Work task 1:
Answer these questions using the aquaculture research text.
(a) Which sea louse species is named as an ectoparasite that has spread with Atlantic salmon aquaculture?
(b) What was used as a tool to investigate the dispersal and uptake of the aquaculture subsidy?
(c) Which two model species were used to examine maternal and multi-generational effects of terrestrial lipids in the diet?
Work task 2:
Resume the aquaculture research text, picking up right after its final sentence.

Document text:
Danny is now a pst-doc at the Institute of Marine Research, Noway.
The expansion of Atlantic salmon (Salmo salar) aquaculture systems has led to the success and proliferation of the ectoparasitic sea louse, Lepeophtheirus salmonis. Mediating infestation should have a biological basis, and this PhD investigates the fundamental behavioural interaction between host and parasite. It focuses on salmon behavioural defence and susceptibility, and effect of infestation on performance. Behaviour should be in the toolbox against pathogens in aquaculture, and this project has provided baseline knowledge of host-parasite interactions that will also help drive the development of biological tools.
Sam is now a post-doc at the Institue of Marine Research, Norway.
Aquaculture outputs and trophic subsidies: Trade-offs in consuming an anthropogenic resource.
Aquaculture is an increasingly common trophic subsidy in coastal marine ecosystems, with waste feed, faecal material and nitrogenous wastes potential food sources for marine consumers. As modern aquafeeds are increasingly high in terrestrial lipids and oils, the biochemical composition of the aquaculture-derived subsidy is relatively alien in the marine environment. Using terrestrial fatty acids as a tool, I investigated dispersal and uptake of the aquaculture subsidy, in both laboratory and field scenarios. I was able to demonstrate that aquaculture outputs are widely dispersed in marine systems and assimilated by marine consumers. Using marine amphipods and sea urchins as model species, I examined maternal and multi-generational effects of increased terrestrial lipids in the diet of marine consumers. I found that consuming waste could alter both biochemical composition and reproductive outputs in invertebrate fauna. When applied to a field scenario, where aquaculture outputs have been linked to increases in sea urchins, I found that broader-scale effects will be a trade-off between energetic benefits of consuming a lipid-rich subsidy, versus any negative effects that a high terrestrial diet may have on reproductive outcomes.

Data shown:
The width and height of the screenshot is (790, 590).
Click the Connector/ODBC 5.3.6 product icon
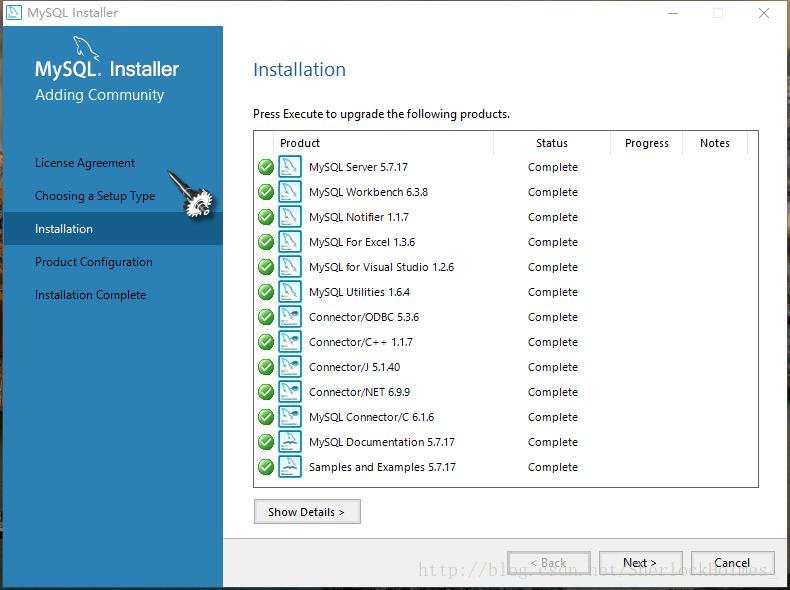click(290, 317)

Task answer 1:
(a) Lepeophtheirus salmonis.
(b) Terrestrial fatty acids.
(c) Marine amphipods and sea urchins.

Task answer 2:
Camille is now a post-doc at the University of Tasmania.
The Kimberley freshwater fish fauna is the least studied in Australia; its true biodiversity and evolutionary history are unknown. The aim of my project is to assess the true freshwater fish biodiversity in the Kimberley using a combination of genetic and morphological approaches, and to investigate the influence of past and present geological and climatic processes on the evolution of these communities and their distributions.
James was a post-doc at the University of Melbourne writing a field guide to the freshwater fishes of the Kimberley, now he is a freshwater ecologist at NIWA, New Zealand.
Triple jeopardy in the tropics: assessing extinction risk in Australia’s freshwater biodiversity hotspot
Northern Australian is home to many poorly known, range-restricted and potentially vulnerable freshwater fishes. Species with small ranges, low abundances and narrow ecological niches have a ‘triple jeopardy’ extinction risk. I identify fishes with smaller ranges and lower abundances than expected across Australia. In the diverse, highly endemic Kimberley region, I investigate the dietary, habitat and physiological specialization of range-restricted fish. I show that northern Australia contains many potentially vulnerable species, with the Kimberley a hotspot of freshwater conservation concern.
Cassie completed her Master of Science in 2017 and is now a research assistant in the SALTT laboratory.
Tormey completed her Master of Science in 2015 and is now a fisheries technician at The Pacific States Marine Fisheries Commission.
Ella is now a PhD student at the University of Melbourne.
Cathy is now a PhD student at Monash University.
Kristal is now a PhD student at Deakin University.
Michael is now a PhD student at the University of Melbourne.